◆ **Exercise details**:
Render the entries below as a JSON list of strings, with one string for each line and all blank lines omitted.

Begin Stored rows

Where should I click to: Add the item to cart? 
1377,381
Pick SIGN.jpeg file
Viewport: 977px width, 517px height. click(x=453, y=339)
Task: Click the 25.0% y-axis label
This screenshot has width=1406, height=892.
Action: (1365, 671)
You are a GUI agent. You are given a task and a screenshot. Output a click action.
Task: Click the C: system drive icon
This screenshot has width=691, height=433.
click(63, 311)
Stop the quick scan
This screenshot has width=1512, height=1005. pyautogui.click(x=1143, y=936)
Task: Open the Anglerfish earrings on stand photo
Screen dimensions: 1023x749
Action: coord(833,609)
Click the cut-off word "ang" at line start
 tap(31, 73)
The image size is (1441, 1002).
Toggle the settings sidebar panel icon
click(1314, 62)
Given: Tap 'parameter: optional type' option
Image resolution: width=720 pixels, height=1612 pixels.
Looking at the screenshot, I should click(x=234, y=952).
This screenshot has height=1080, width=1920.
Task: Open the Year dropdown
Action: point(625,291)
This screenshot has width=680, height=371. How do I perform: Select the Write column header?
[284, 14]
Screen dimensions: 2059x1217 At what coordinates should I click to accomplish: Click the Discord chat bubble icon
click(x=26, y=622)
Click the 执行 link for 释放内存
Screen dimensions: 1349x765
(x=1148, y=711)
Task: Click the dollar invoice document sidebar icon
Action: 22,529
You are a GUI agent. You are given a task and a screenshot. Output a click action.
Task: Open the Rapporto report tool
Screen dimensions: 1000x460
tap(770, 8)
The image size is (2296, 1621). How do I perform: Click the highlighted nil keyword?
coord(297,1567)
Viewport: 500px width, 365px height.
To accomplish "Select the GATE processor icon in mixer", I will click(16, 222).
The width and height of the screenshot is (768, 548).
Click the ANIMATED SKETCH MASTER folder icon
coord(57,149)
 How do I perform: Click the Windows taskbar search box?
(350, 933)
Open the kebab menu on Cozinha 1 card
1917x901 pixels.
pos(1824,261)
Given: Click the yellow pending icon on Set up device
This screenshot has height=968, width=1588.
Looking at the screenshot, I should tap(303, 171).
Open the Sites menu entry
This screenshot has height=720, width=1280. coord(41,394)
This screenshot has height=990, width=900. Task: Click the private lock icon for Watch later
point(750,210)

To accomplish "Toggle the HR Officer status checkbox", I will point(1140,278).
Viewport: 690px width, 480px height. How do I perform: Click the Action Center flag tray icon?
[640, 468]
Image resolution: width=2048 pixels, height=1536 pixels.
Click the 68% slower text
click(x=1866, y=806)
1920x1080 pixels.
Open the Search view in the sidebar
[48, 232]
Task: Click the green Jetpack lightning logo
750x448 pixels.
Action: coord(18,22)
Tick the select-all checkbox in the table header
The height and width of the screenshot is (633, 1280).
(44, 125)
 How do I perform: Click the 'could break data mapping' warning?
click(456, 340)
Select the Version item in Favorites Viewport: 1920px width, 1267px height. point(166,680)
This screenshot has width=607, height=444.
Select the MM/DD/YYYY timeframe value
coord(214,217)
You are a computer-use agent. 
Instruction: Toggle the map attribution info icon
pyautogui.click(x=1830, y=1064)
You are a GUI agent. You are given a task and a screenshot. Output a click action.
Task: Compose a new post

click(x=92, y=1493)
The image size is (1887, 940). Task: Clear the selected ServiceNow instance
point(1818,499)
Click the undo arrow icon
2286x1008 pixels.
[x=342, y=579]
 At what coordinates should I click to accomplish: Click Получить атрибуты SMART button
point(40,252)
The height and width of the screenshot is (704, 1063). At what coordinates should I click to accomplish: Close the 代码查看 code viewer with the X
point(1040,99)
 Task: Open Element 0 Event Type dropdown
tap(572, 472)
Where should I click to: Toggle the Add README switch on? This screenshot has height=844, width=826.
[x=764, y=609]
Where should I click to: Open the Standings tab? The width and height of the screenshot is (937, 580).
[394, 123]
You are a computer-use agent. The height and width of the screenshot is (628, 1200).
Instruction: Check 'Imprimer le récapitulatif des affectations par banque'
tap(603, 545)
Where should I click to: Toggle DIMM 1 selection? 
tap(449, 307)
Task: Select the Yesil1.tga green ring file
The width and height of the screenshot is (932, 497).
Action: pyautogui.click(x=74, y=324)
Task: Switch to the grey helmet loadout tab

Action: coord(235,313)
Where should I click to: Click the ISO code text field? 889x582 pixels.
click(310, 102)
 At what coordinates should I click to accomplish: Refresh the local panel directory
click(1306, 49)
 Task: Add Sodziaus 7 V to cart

End Stored rows

◆ **Complete output**:
[
  "Where should I click to: Add the item to cart? ",
  "1377,381",
  "Pick SIGN.jpeg file",
  "Viewport: 977px width, 517px height. click(x=453, y=339)",
  "Task: Click the 25.0% y-axis label",
  "This screenshot has width=1406, height=892.",
  "Action: (1365, 671)",
  "You are a GUI agent. You are given a task and a screenshot. Output a click action.",
  "Task: Click the C: system drive icon",
  "This screenshot has width=691, height=433.",
  "click(63, 311)",
  "Stop the quick scan",
  "This screenshot has width=1512, height=1005. pyautogui.click(x=1143, y=936)",
  "Task: Open the Anglerfish earrings on stand photo",
  "Screen dimensions: 1023x749",
  "Action: coord(833,609)",
  "Click the cut-off word \"ang\" at line start",
  " tap(31, 73)",
  "The image size is (1441, 1002).",
  "Toggle the settings sidebar panel icon",
  "click(1314, 62)",
  "Given: Tap 'parameter: optional type' option",
  "Image resolution: width=720 pixels, height=1612 pixels.",
  "Looking at the screenshot, I should click(x=234, y=952).",
  "This screenshot has height=1080, width=1920.",
  "Task: Open the Year dropdown",
  "Action: point(625,291)",
  "This screenshot has width=680, height=371. How do I perform: Select the Write column header?",
  "[284, 14]",
  "Screen dimensions: 2059x1217 At what coordinates should I click to accomplish: Click the Discord chat bubble icon",
  "click(x=26, y=622)",
  "Click the 执行 link for 释放内存",
  "Screen dimensions: 1349x765",
  "(x=1148, y=711)",
  "Task: Click the dollar invoice document sidebar icon",
  "Action: 22,529",
  "You are a GUI agent. You are given a task and a screenshot. Output a click action.",
  "Task: Open the Rapporto report tool",
  "Screen dimensions: 1000x460",
  "tap(770, 8)",
  "The image size is (2296, 1621). How do I perform: Click the highlighted nil keyword?",
  "coord(297,1567)",
  "Viewport: 500px width, 365px height.",
  "To accomplish \"Select the GATE processor icon in mixer\", I will click(16, 222).",
  "The width and height of the screenshot is (768, 548).",
  "Click the ANIMATED SKETCH MASTER folder icon",
  "coord(57,149)",
  " How do I perform: Click the Windows taskbar search box?",
  "(350, 933)",
  "Open the kebab menu on Cozinha 1 card",
  "1917x901 pixels.",
  "pos(1824,261)",
  "Given: Click the yellow pending icon on Set up device",
  "This screenshot has height=968, width=1588.",
  "Looking at the screenshot, I should tap(303, 171).",
  "Open the Sites menu entry",
  "This screenshot has height=720, width=1280. coord(41,394)",
  "This screenshot has height=990, width=900. Task: Click the private lock icon for Watch later",
  "point(750,210)",
  "To accomplish \"Toggle the HR Officer status checkbox\", I will point(1140,278).",
  "Viewport: 690px width, 480px height. How do I perform: Click the Action Center flag tray icon?",
  "[640, 468]",
  "Image resolution: width=2048 pixels, height=1536 pixels.",
  "Click the 68% slower text",
  "click(x=1866, y=806)",
  "1920x1080 pixels.",
  "Open the Search view in the sidebar",
  "[48, 232]",
  "Task: Click the green Jetpack lightning logo",
  "750x448 pixels.",
  "Action: coord(18,22)",
  "Tick the select-all checkbox in the table header",
  "The height and width of the screenshot is (633, 1280).",
  "(44, 125)",
  " How do I perform: Click the 'could break data mapping' warning?",
  "click(456, 340)",
  "Select the Version item in Favorites Viewport: 1920px width, 1267px height. point(166,680)",
  "This screenshot has width=607, height=444.",
  "Select the MM/DD/YYYY timeframe value",
  "coord(214,217)",
  "You are a computer-use agent. ",
  "Instruction: Toggle the map attribution info icon",
  "pyautogui.click(x=1830, y=1064)",
  "You are a GUI agent. You are given a task and a screenshot. Output a click action.",
  "Task: Compose a new post",
  "click(x=92, y=1493)",
  "The image size is (1887, 940). Task: Clear the selected ServiceNow instance",
  "point(1818,499)",
  "Click the undo arrow icon",
  "2286x1008 pixels.",
  "[x=342, y=579]",
  " At what coordinates should I click to accomplish: Click Получить атрибуты SMART button",
  "point(40,252)",
  "The height and width of the screenshot is (704, 1063). At what coordinates should I click to accomplish: Close the 代码查看 code viewer with the X",
  "point(1040,99)",
  " Task: Open Element 0 Event Type dropdown",
  "tap(572, 472)",
  "Where should I click to: Toggle the Add README switch on? This screenshot has height=844, width=826.",
  "[x=764, y=609]",
  "Where should I click to: Open the Standings tab? The width and height of the screenshot is (937, 580).",
  "[394, 123]",
  "You are a computer-use agent. The height and width of the screenshot is (628, 1200).",
  "Instruction: Check 'Imprimer le récapitulatif des affectations par banque'",
  "tap(603, 545)",
  "Where should I click to: Toggle DIMM 1 selection? ",
  "tap(449, 307)",
  "Task: Select the Yesil1.tga green ring file",
  "The width and height of the screenshot is (932, 497).",
  "Action: pyautogui.click(x=74, y=324)",
  "Task: Switch to the grey helmet loadout tab",
  "Action: coord(235,313)",
  "Where should I click to: Click the ISO code text field? 889x582 pixels.",
  "click(310, 102)",
  " At what coordinates should I click to accomplish: Refresh the local panel directory",
  "click(1306, 49)",
  " Task: Add Sodziaus 7 V to cart"
]